As counselors across the nation are fielding calls and handing out tissues, I've been left to ask, “What on earth have we done as a society that we can, with one decision, so demoralize and "destroy" thousands of kids across the nation.” Of course, they are not "destroyed"––we know that––but that's not the message they receive from parents and friends. "It's not fair"––oh, how many times have we heard that––which from early childhood has been the battle call? What ever happened with how to deal with disappointment? And, when will we put an end to one of the root causes of this situation––college rankings by US News and World Report and Forbes, as well as a whole host of lists given out by test prep companies and people who write the "How To Get In" books)?
So, it's time for a little explanation to our students. They need to understand the hard facts and numbers, because that is what it is all about. Here is an example from posted data:
UPENN–– 44,960 applicants; 3,345 admits.
Of those admits, how much of a chance did you actually have?
468 international students; 501 first generation students.

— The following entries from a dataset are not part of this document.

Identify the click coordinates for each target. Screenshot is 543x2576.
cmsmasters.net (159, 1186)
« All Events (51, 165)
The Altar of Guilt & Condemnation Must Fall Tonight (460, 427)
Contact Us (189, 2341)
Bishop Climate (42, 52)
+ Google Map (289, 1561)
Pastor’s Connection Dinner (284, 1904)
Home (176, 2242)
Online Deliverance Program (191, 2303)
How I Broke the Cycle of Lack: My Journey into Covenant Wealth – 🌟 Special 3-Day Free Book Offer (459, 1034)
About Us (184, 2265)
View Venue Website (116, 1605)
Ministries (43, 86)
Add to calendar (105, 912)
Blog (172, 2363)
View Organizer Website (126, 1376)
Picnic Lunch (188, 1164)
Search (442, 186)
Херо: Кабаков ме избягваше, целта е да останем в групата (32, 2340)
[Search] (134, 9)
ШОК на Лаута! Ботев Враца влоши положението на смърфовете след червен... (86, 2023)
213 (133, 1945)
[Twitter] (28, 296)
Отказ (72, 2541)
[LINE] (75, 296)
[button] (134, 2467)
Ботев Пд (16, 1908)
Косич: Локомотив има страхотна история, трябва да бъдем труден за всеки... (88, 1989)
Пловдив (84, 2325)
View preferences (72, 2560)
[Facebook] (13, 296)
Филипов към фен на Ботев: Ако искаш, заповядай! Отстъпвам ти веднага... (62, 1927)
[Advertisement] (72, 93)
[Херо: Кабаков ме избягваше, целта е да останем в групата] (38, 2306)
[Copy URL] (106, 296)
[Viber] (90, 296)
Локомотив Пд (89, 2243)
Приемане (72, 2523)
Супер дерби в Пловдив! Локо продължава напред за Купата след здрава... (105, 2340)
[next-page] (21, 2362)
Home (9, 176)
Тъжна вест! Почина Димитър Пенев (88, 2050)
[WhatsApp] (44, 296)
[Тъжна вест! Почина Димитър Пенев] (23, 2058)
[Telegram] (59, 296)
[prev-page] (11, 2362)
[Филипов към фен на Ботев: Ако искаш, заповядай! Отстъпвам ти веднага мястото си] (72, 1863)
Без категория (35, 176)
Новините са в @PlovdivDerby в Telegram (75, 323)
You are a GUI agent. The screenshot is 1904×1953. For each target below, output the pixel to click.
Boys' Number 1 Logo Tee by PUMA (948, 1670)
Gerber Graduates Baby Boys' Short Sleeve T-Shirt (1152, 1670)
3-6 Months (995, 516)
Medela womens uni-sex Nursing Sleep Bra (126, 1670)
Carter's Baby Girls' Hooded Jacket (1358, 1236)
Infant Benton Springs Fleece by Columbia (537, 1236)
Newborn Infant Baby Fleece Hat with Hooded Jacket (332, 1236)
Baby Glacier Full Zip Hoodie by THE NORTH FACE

The pool is now down to 2,376. Now, consider the roughly 50/50 male/female ratio. The pool is now cut to 1,188. That number needs to be spread among 50 states, public and private schools, tuba players, athletes, humanities majors, engineering students, etc. (statistics for legacy admits were not posted)
So really, what were your chances? That doesn't mean you didn't work hard. That doesn't mean you are not brilliant. That certainly doesn't mean that you won’t be successful. It only means that it's a numbers game and for the remaining spots it's simply a lottery. You have done everything right. And you will continue to do everything right. You will be fine! You may not have the sticker on the back of your car that you thought you "deserved" but look at the numbers again. You are not alone.
You get another cry day and that's it. Start to be thankful that you have the opportunity to get a college education, then go out and do something to change the world. Doing so will take you a lot further than a name on a piece of paper or bumper sticker.
By Barbara Kalmus, a dear friend of mine and IEC from California, who wrote this in response to the year’s tough admissions statistics.